**Exercise details:**
Only these lines, please: the first one of the records through the one containing "This screenshot has width=326, height=261.", retyped exactly, both ends included and pictures omitted.

══ Data supplied

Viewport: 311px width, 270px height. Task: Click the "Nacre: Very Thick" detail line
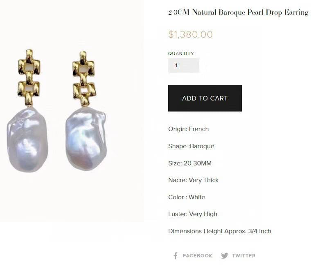pyautogui.click(x=193, y=180)
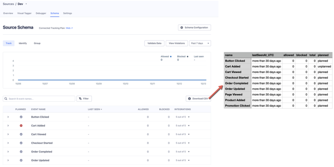334x167 pixels.
Task: Open the Filter options for events
Action: 84,98
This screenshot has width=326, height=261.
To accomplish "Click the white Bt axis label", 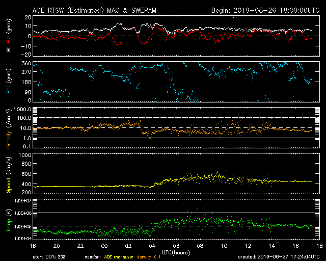I will point(9,49).
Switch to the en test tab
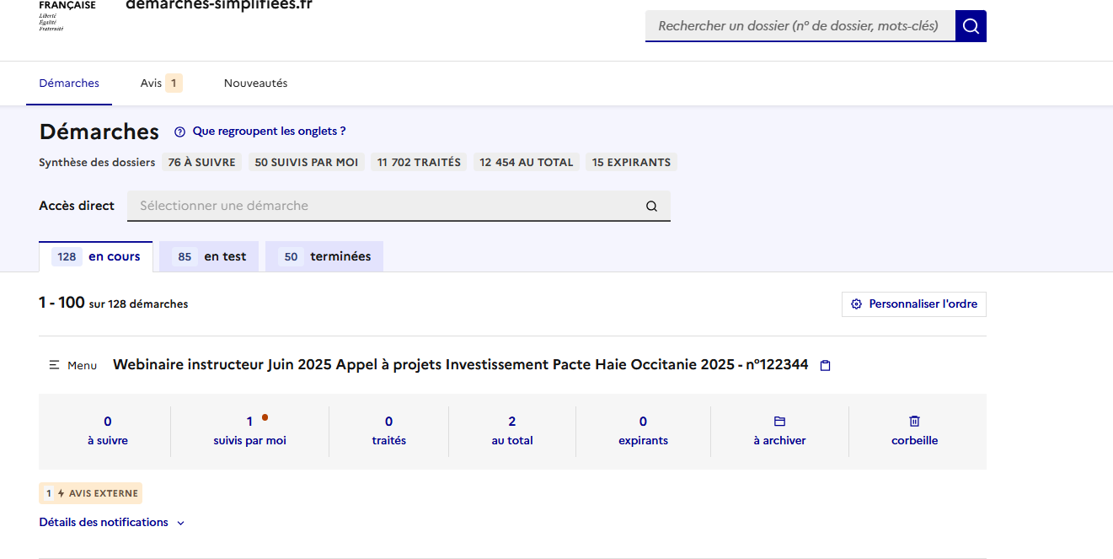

════

**Answer for the task:**
Viewport: 311px width, 270px height. Task: Click the "Nacre: Very Thick" detail line
pyautogui.click(x=193, y=180)
334x167 pixels.
Task: Open the Filter options for events
Action: 84,98
This screenshot has width=326, height=261.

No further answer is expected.